Kepala Divisi Advokasi Kontras, Indria Fernida, menuturkan bahwa ketua majelis pengadilan HAM ad hoc yang memutus perkara pelanggaran HAM berat Tanjungpriok pernah menyebutkan di media massa bahwa pemberian kompensasi tersebut dapat diberikan sebelum berkekuatan hukum tetap (inkracht).
Hal tersebut mendorong Kontras untuk mempertanyakan realisiasi pembayaran kompensasi yang belum terlaksana sampai saat ini. Selain itu, Kontras juga bermaksud untuk menanyakan lebih jauh dasar hukum yang dipakai hakim dalam menetapkan putusan kompensasi tersebut.
Sayangnya, kunjungan Kontras kali ini tidak membuahkan hasil. Indria mengatakan, Ketua PN Jakpus I Made Karna mengaku belum mempelajari dan meminta waktu untuk mempelajari lebih lanjut permohonan Kontras. Made Karna meminta Kontras mengajukan pertanyaan secara tertulis mengenai kompensasi tersebut.

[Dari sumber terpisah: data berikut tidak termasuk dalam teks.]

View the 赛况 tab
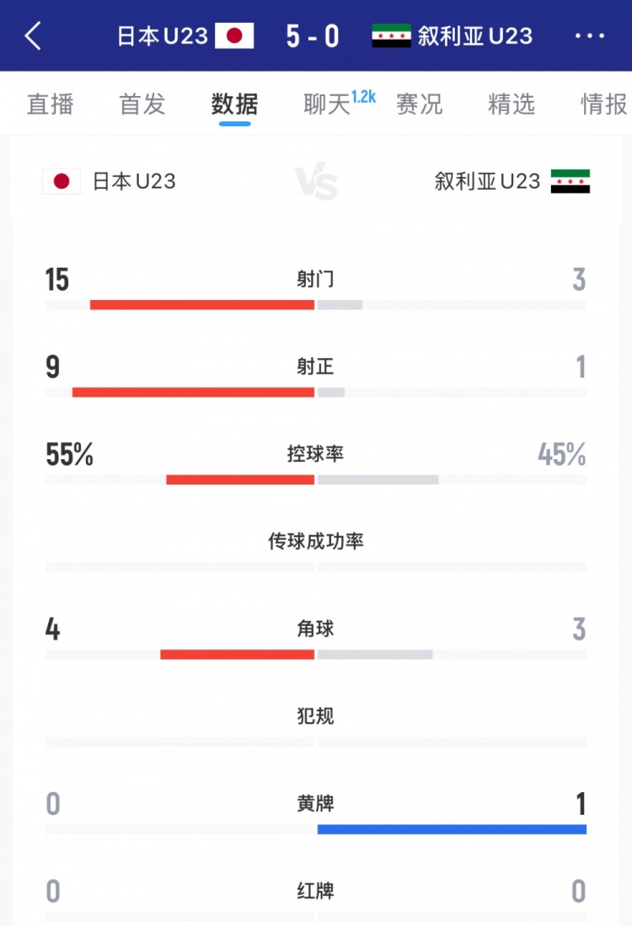Screen dimensions: 632x926 [419, 104]
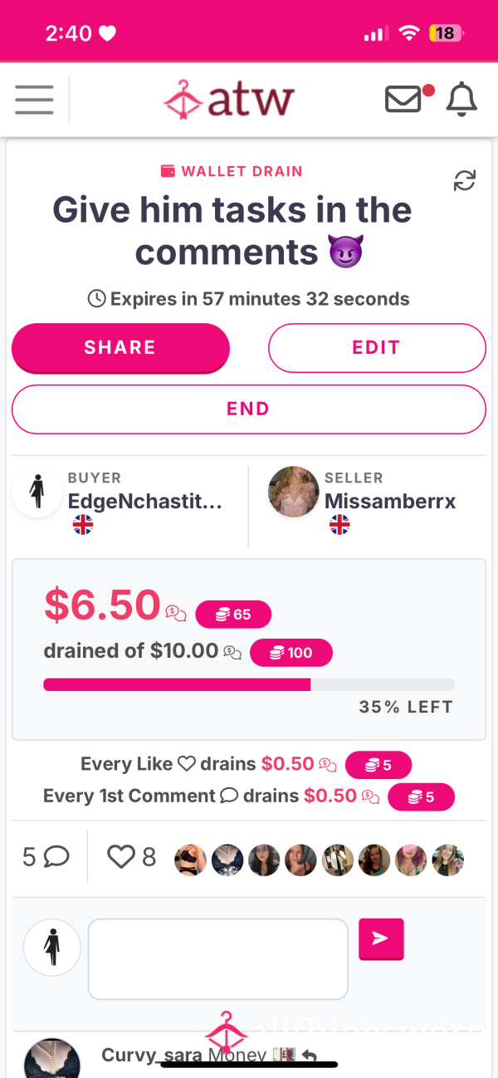Click the EDIT button
The image size is (498, 1078).
[377, 347]
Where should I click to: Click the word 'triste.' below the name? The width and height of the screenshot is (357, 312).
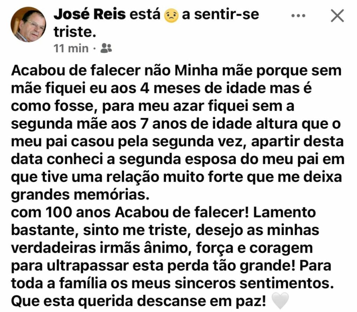[x=75, y=32]
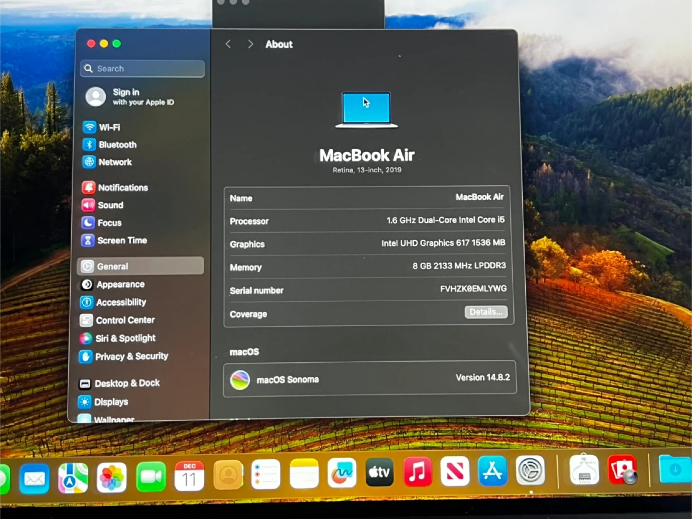Open Screen Time settings
692x519 pixels.
click(x=122, y=241)
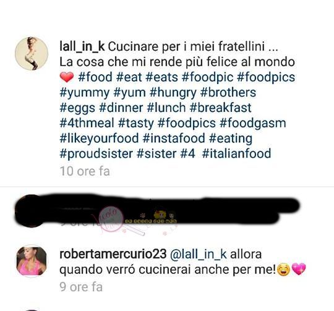Click the sparkling pink heart emoji
The image size is (334, 311).
(x=299, y=270)
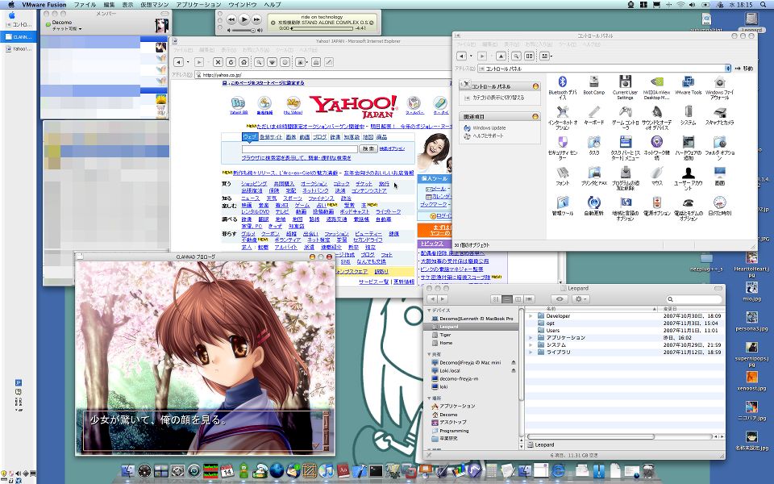Click the Quick Look eye icon in Finder
The height and width of the screenshot is (484, 774).
pyautogui.click(x=560, y=299)
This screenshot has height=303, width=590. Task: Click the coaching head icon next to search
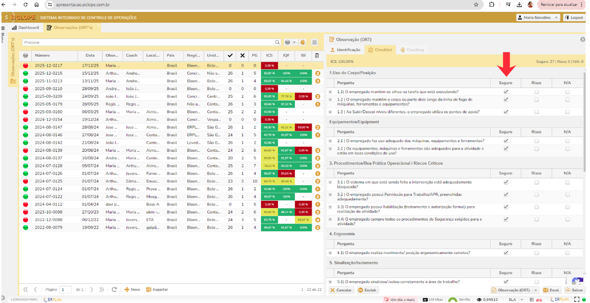302,42
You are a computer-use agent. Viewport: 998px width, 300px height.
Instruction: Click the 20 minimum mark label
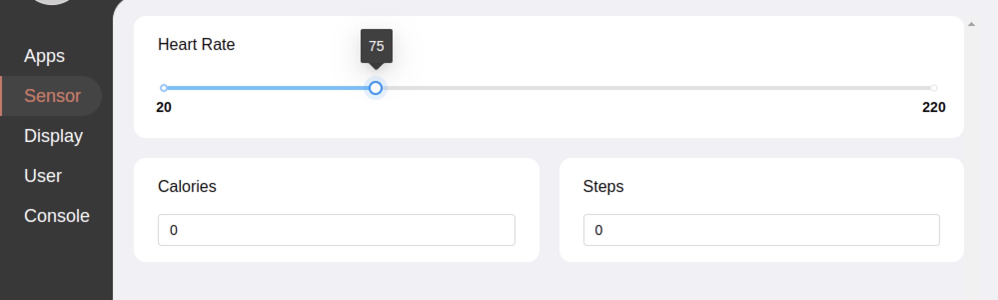164,107
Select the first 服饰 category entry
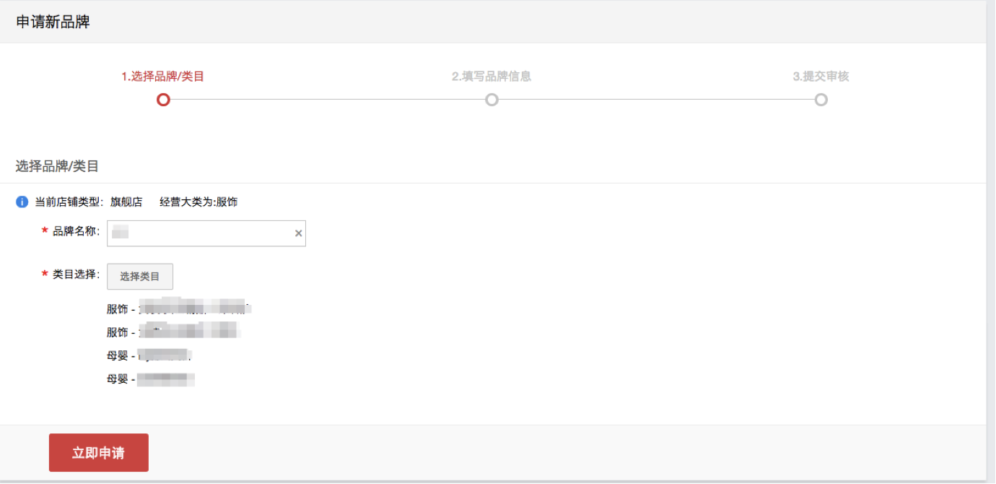The height and width of the screenshot is (484, 996). point(178,308)

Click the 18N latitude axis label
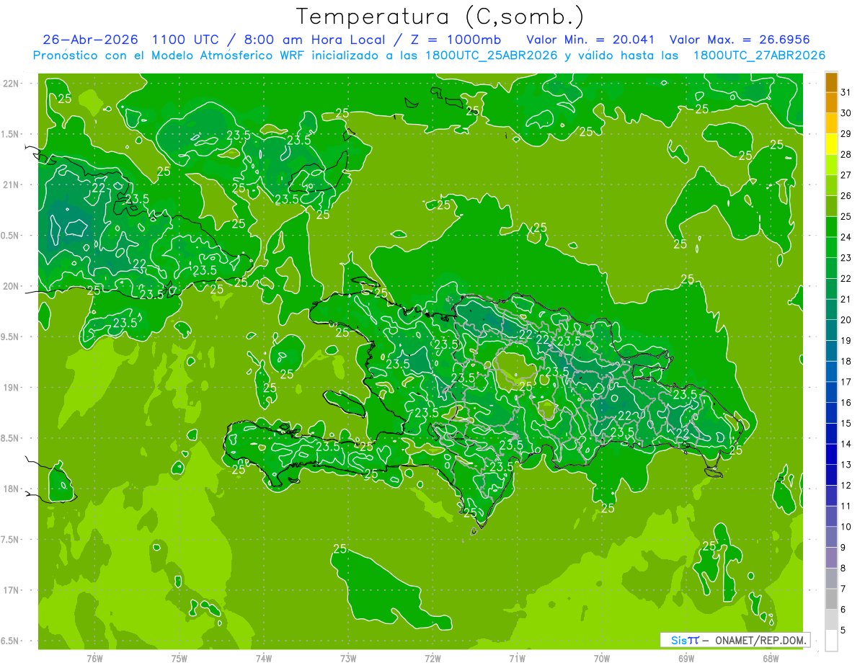(x=11, y=489)
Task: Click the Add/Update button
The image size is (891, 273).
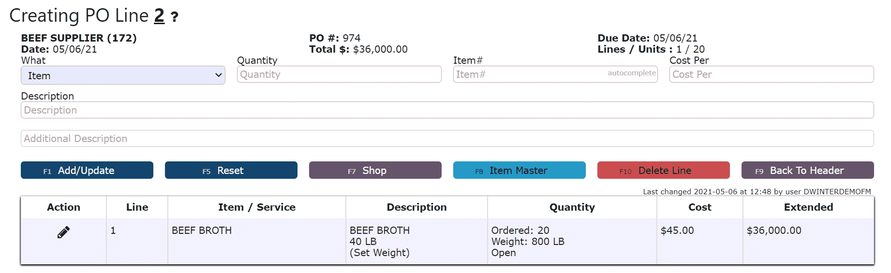Action: [87, 170]
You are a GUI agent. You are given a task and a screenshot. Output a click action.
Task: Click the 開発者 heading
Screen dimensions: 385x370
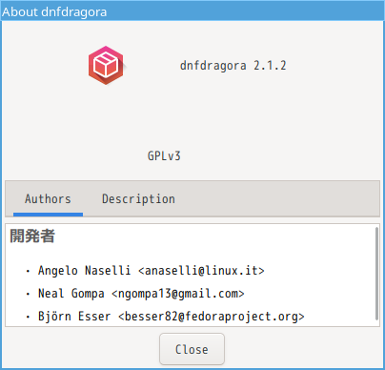pyautogui.click(x=32, y=236)
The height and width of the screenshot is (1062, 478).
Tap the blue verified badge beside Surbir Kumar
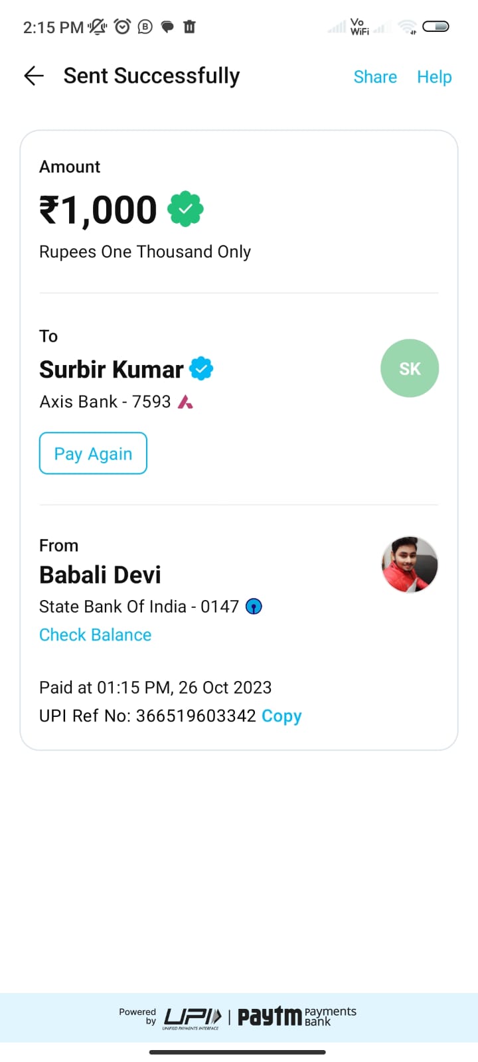tap(201, 368)
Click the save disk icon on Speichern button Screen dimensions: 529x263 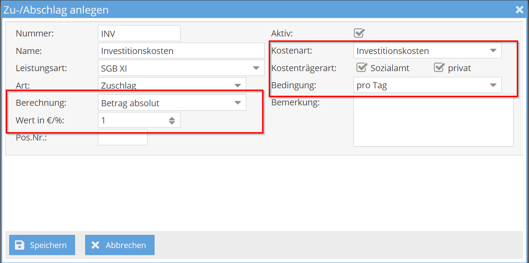click(x=19, y=245)
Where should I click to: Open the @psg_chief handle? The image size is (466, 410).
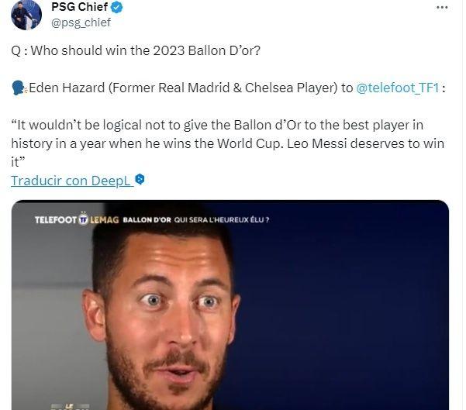pos(81,22)
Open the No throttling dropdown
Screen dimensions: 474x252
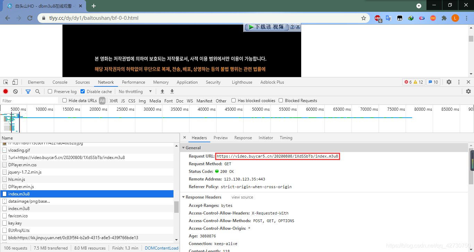pyautogui.click(x=135, y=91)
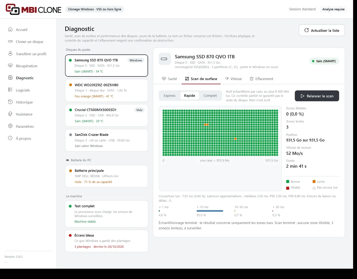Click Actualiser la liste button

pos(322,30)
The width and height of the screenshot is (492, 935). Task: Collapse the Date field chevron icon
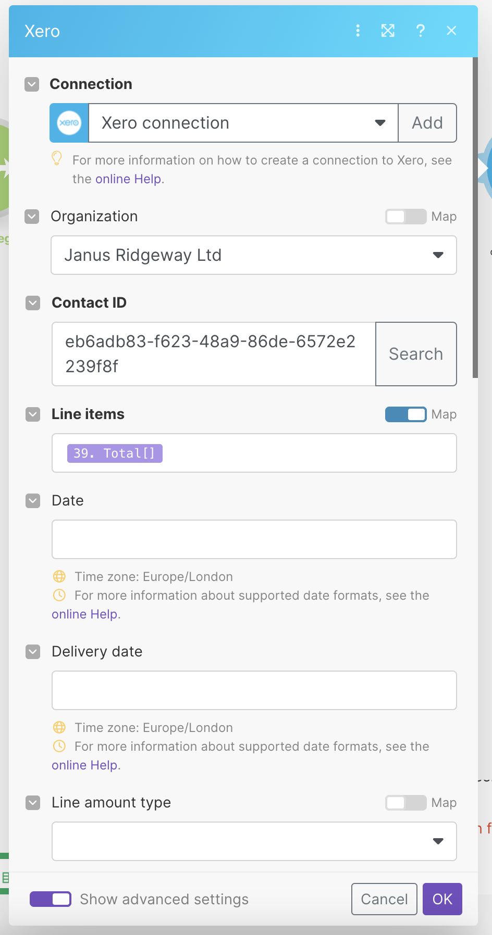point(33,501)
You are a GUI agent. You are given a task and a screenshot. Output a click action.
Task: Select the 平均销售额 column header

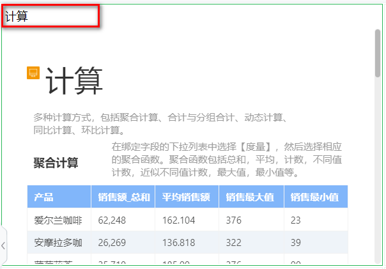point(186,197)
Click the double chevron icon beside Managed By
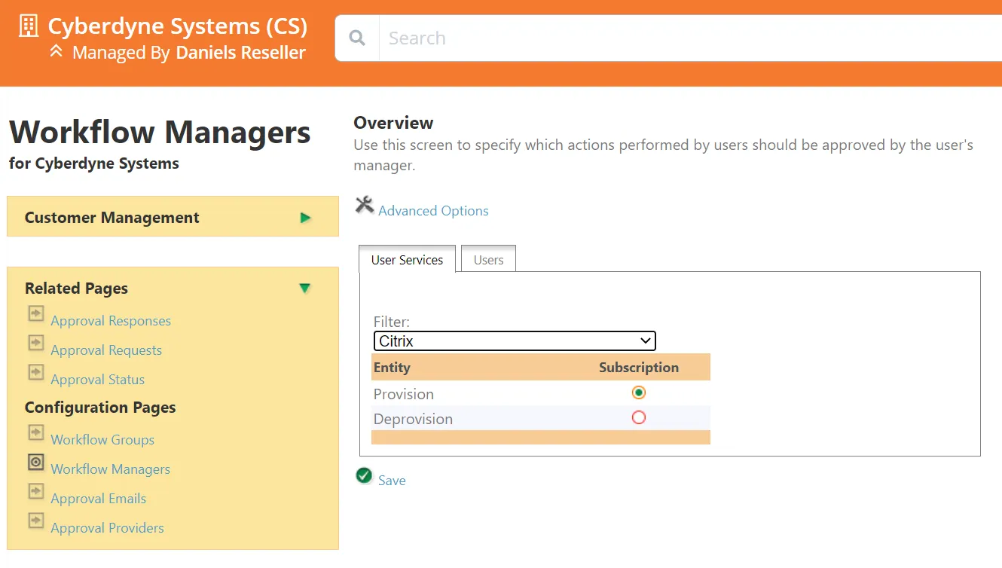The width and height of the screenshot is (1002, 568). point(56,52)
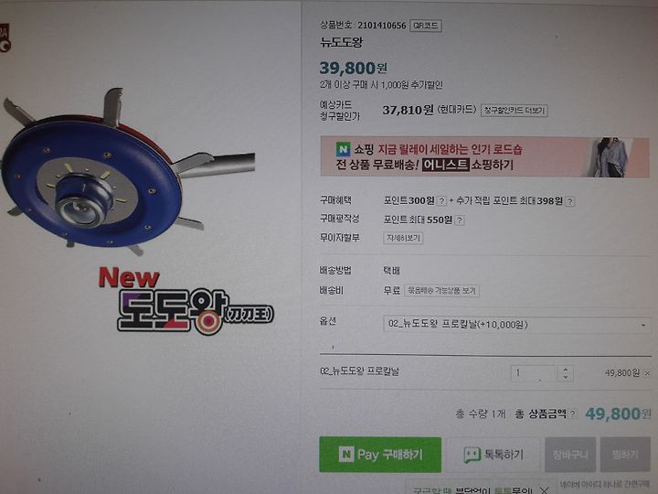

Berdasarkan catatan hukumonline, pemberian kompensasi bagi korban pelanggaran HAM diatur dalam Peraturan Pemerintah No.3 Tahun 2002 Tentang Kompensasi, Restitusi, dan Rehabilitasi Terhadap Korban Pelanggaran HAM yang Berat. PP tersebut memang mengatur pemberian kompensasi yang harus dilakukan secara cepat, tepat dan layak. Namun, dalam PP tersebut ditegaskan bahwa pemberian kompensasi harus dilakukan setelah ada putusan pengadilan HAM yang berkekuatan hukum tetap.